This is the source code for SACE, built with BEM modules.
SACE implements a selective attention layer upon the original gloss encoder and a sentence selector before the context encoder. A try-again mechanism is also implemented after the training process.
To run this code, you'll need the following libraries:
- Python 3
- Pytorch 1.6.0
- Pytorch-Transformers 1.2.0
- Transformers 3.2.0
- Numpy 1.17.2
- NLTK 3.5
- tqdm
- apex 0.1
We used the WSD Evaluation Framework for training and evaluating our model. Download the evaluation framework for convenient employment.
For cross-lingual datasets, we use mwsd-datasets.
For WordNet Tagged Gloss (WNGT), we use UFSAC.
Use the following code to train the base model. It takes 6 hours to finish the job using early stopping (3 epoch without updating).
python biencoder-context.py --gloss-bsz 400 --epoch 10 --gloss_max_length 32 --step_mul 50 --warmup 10000 --gloss_mode sense-pred --lr 1e-5 --word word --encoder-name roberta-base --train_mode roberta-base --context_len 2 --train_data semcor --same --sec_wsd
For the large model, run the following code.
python biencoder-context.py --gloss-bsz 150 --epoch 10 --gloss_max_length 32 --step_mul 50 --warmup 10000 --gloss_mode sense-pred --lr 1e-6 --word word --encoder-name roberta-large --train_mode roberta-large --context_len 2 --train_data semcor --same --sec_wsd
For the large model that trains with more training data (SemCor+WNGT+WNE), run the following code.
python biencoder-context.py --gloss-bsz 150 --epoch 10 --gloss_max_length 48 --step_mul 50 --warmup 10000 --gloss_mode sense-pred --lr 1e-6 --word non --encoder-name roberta-large --train_mode roberta-large --context_len 2 --train_data semcor-wngt --same
For the multilingual model that trains with more training data (SemCor+WNGT+WNE), run the following code.
python biencoder-context.py --gloss-bsz 400 --epoch 10 --gloss_max_length 48 --step_mul 50 --warmup 10000 --gloss_mode sense-pred --lr 5e-6 --word non --encoder-name xlmroberta-base --train_mode xlmroberta-base --context_len 2 --train_data semcor-wngt
To evaluate the base model, run:
python biencoder-context.py --gloss-bsz 400 --epoch 10 --gloss_max_length 32 --step_mul 50 --warmup 10000 --gloss_mode sense-pred --lr 1e-5 --word word --encoder-name roberta-base --train_mode roberta-base --context_len 2 --train_data semcor --same --sec_wsd --eval
This codebase is Attribution-NonCommercial 4.0 International licensed, as found in the LICENSE file.

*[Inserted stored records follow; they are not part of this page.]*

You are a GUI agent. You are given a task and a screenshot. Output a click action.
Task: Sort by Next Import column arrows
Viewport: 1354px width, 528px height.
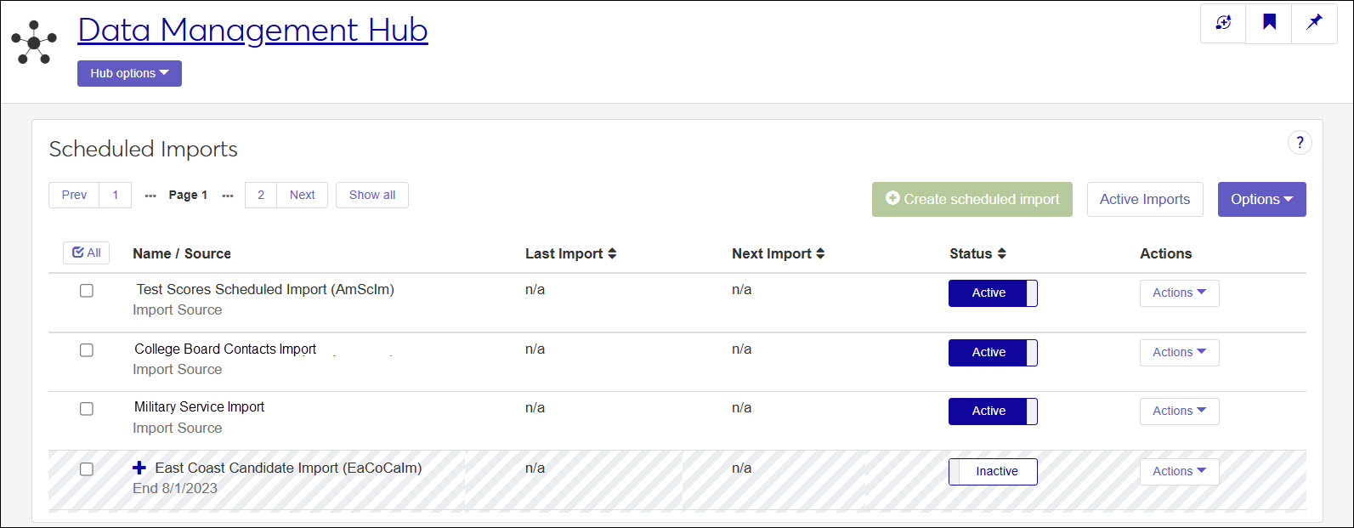820,253
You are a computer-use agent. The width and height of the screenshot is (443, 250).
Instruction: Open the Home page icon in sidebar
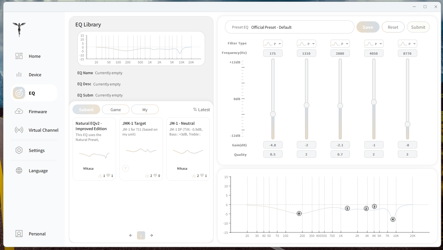point(19,56)
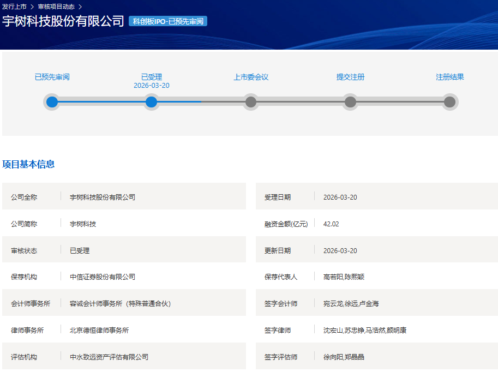This screenshot has width=498, height=372.
Task: Click the financing amount value 42.02
Action: coord(331,224)
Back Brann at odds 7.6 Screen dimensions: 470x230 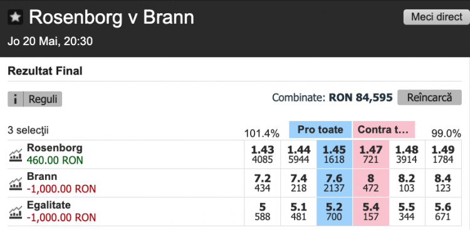click(x=335, y=183)
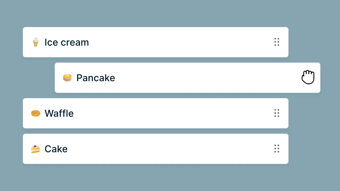Click the Waffle text label
The image size is (340, 191).
pos(59,113)
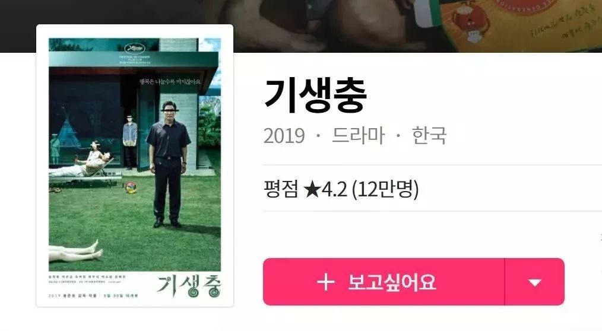Select the 2019 release year label
Screen dimensions: 602x331
pos(284,135)
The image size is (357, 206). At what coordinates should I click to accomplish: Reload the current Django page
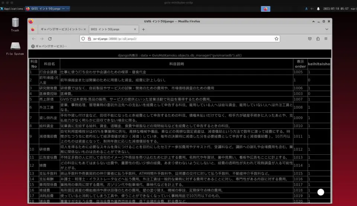50,39
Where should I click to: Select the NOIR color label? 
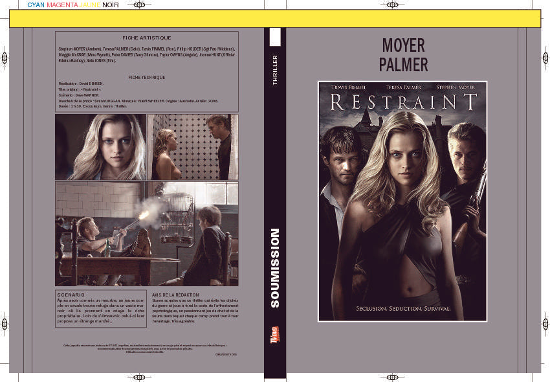111,5
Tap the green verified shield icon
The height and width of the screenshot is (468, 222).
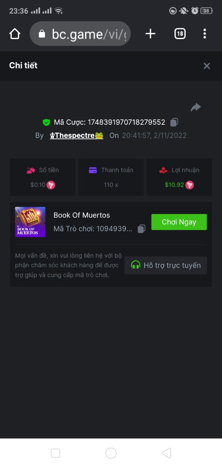[x=47, y=122]
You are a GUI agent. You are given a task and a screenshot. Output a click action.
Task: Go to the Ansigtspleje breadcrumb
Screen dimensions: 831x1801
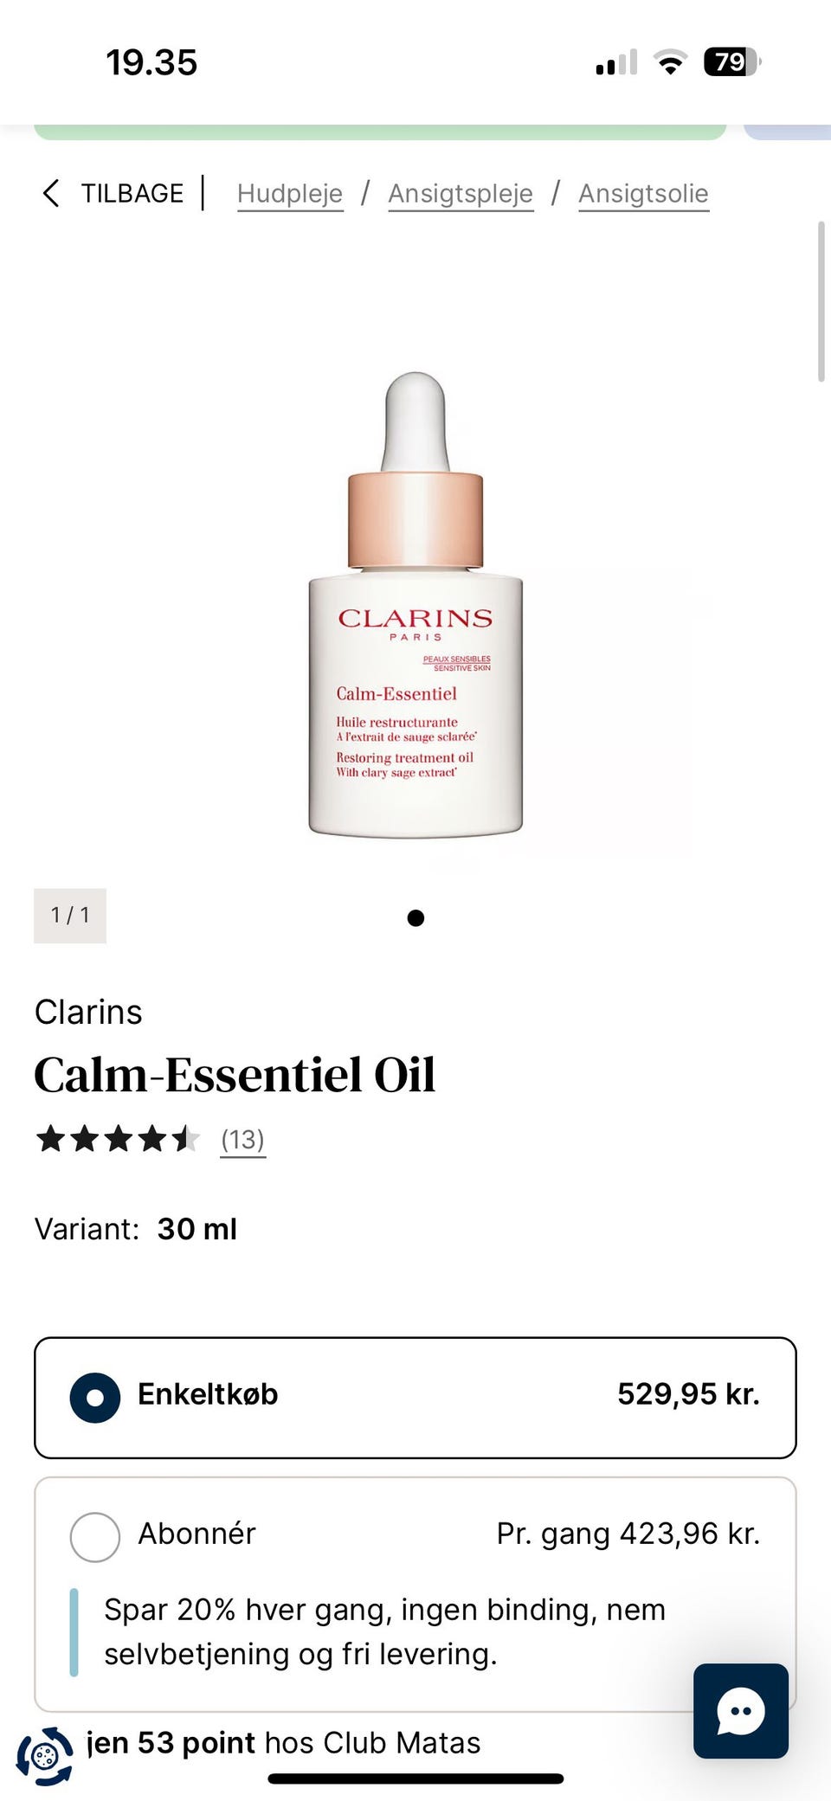[461, 194]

Systems | SE2 | SE3 | SE07 | SE13 | SE15 | ALL | N | V | A | R |
---|---|---|---|---|---|---|---|---|---|---|
SACEbase | 80.9 | 79.1 | 74.7* | 82.4 | 84.6 | 80.9* | 83.2 | 71.1 | 85.4 | 87.9 |
SACElarge | 82.4 | 81.1 | 76.3* | 82.5 | 83.7 | 81.9* | 84.1 | 72.2 | 86.4 | 89.0 |
SACElarge+ | 83.6 | 81.4 | 77.8 | 82.4 | 87.3* | 82.9* | 85.3 | 74.2 | 85.9 | 87.3 |
Please cite:
{wang-wang-2021-word,
title = "Word Sense Disambiguation: Towards Interactive Context Exploitation from Both Word and Sense Perspectives",
author = "Wang, Ming and
Wang, Yinglin",
booktitle = "Proceedings of the 59th Annual Meeting of the Association for Computational Linguistics and the 11th International Joint Conference on Natural Language Processing (Volume 1: Long Papers)",
month = aug,
year = "2021",
address = "Online",
publisher = "Association for Computational Linguistics",
url = "https://aclanthology.org/2021.acl-long.406",
doi = "10.18653/v1/2021.acl-long.406",
pages = "5218--5229"
}